(Beginning of Extracted information)
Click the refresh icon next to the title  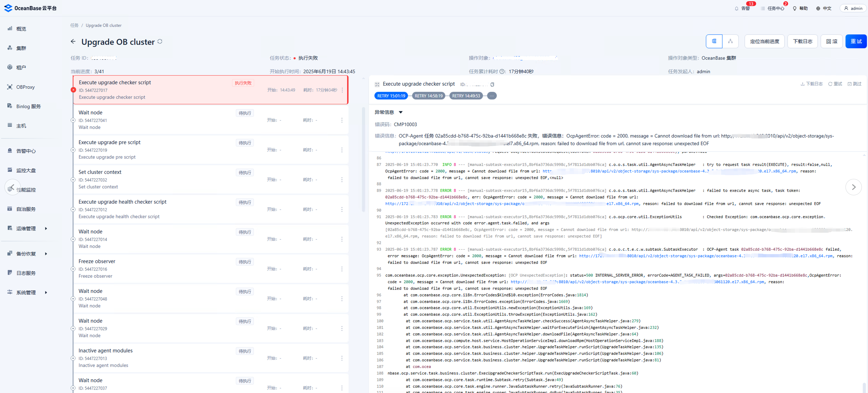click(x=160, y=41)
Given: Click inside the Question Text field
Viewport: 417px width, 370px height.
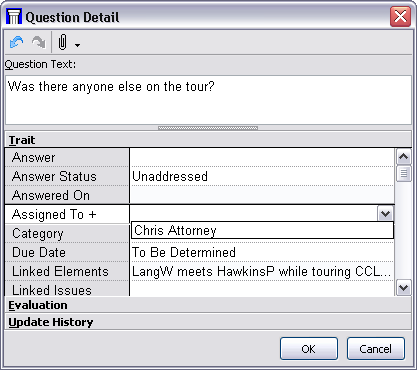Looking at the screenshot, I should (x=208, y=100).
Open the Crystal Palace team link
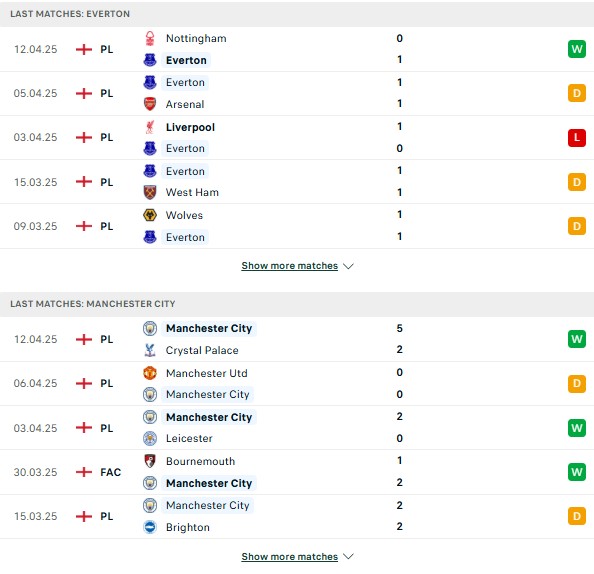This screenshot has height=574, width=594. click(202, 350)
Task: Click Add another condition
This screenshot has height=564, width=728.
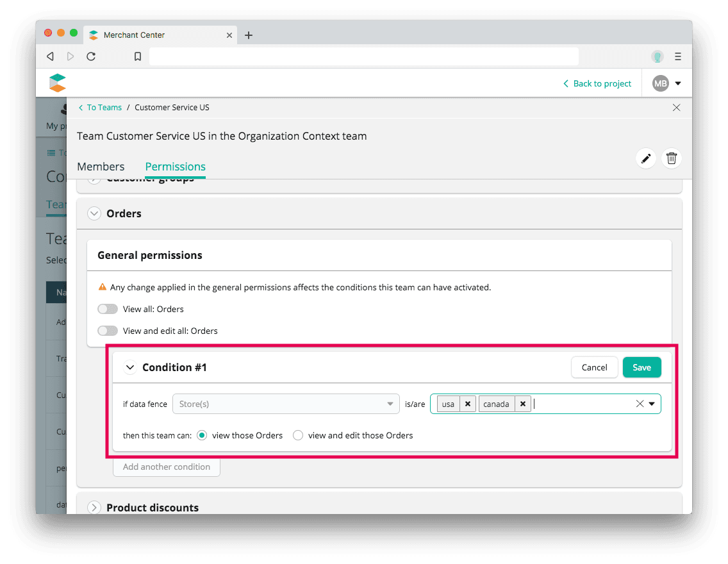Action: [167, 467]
(End of Extracted information)
(Beginning of Extracted information)
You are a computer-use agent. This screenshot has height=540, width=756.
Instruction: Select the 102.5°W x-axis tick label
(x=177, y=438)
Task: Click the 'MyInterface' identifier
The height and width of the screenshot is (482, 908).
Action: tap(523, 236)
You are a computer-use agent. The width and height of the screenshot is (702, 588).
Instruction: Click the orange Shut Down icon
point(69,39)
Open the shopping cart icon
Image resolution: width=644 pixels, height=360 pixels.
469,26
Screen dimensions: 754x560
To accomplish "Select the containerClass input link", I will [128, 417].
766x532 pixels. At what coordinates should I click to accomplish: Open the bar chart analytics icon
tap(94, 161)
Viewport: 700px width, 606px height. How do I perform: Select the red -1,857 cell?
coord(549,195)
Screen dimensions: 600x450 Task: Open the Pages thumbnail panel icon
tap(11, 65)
(End of Extracted information)
(Beginning of Extracted information)
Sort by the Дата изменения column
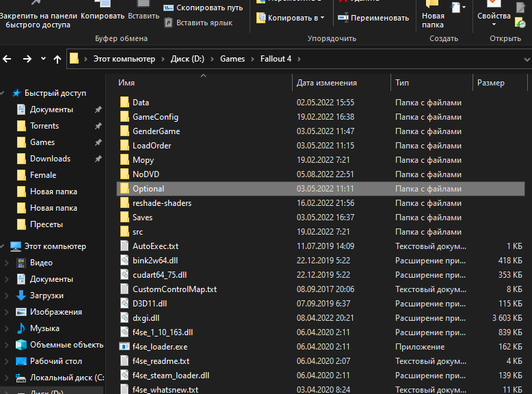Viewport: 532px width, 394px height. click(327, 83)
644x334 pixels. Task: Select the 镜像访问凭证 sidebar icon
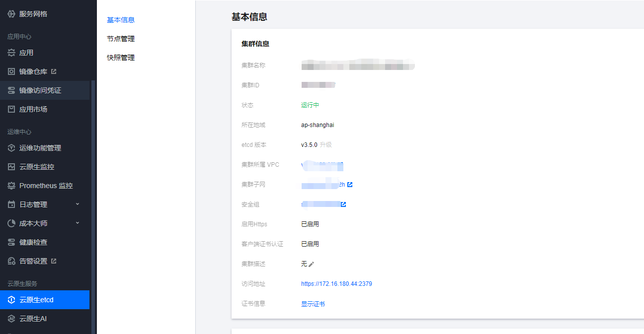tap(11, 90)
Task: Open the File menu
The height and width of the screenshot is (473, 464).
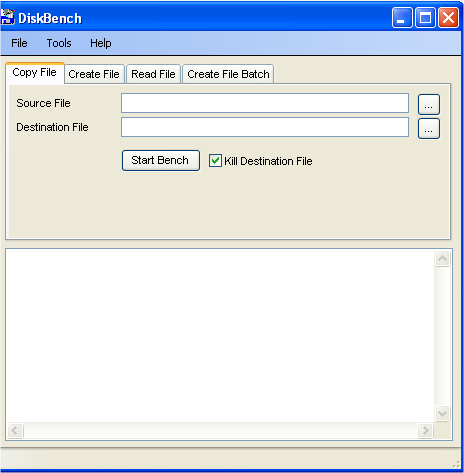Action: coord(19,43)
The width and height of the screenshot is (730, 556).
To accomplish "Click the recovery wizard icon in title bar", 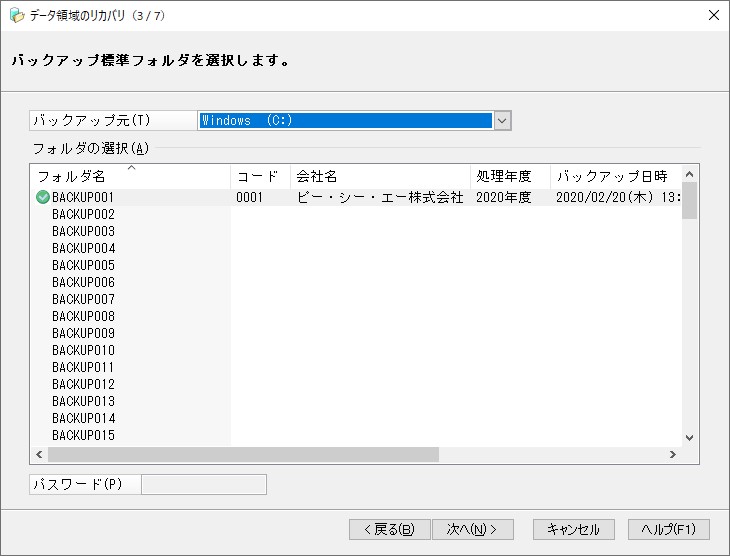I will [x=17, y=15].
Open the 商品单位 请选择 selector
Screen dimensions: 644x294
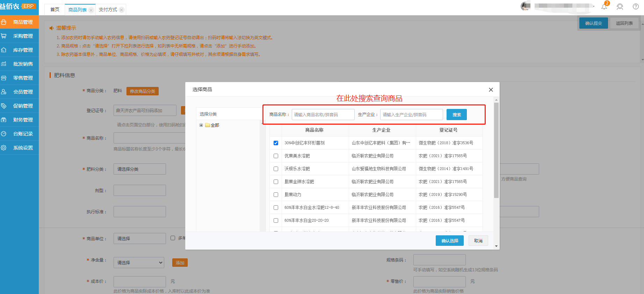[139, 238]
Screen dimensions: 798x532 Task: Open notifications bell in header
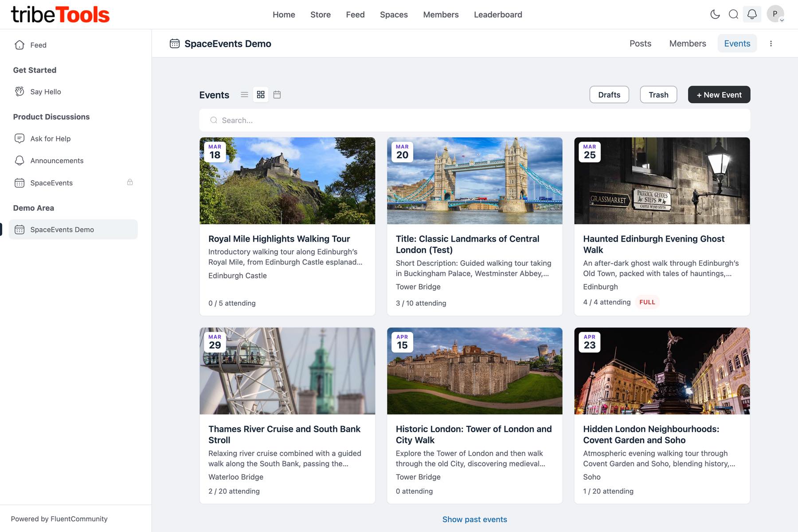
(End of Extracted information)
Please output, exactly as written, the lines above from the one holding "Screen dimensions: 644x294" through the one holding "Screen dimensions: 798x532", both included, with the pictures omitted.

Screen dimensions: 644x294
[139, 238]
Screen dimensions: 798x532 Task: Open notifications bell in header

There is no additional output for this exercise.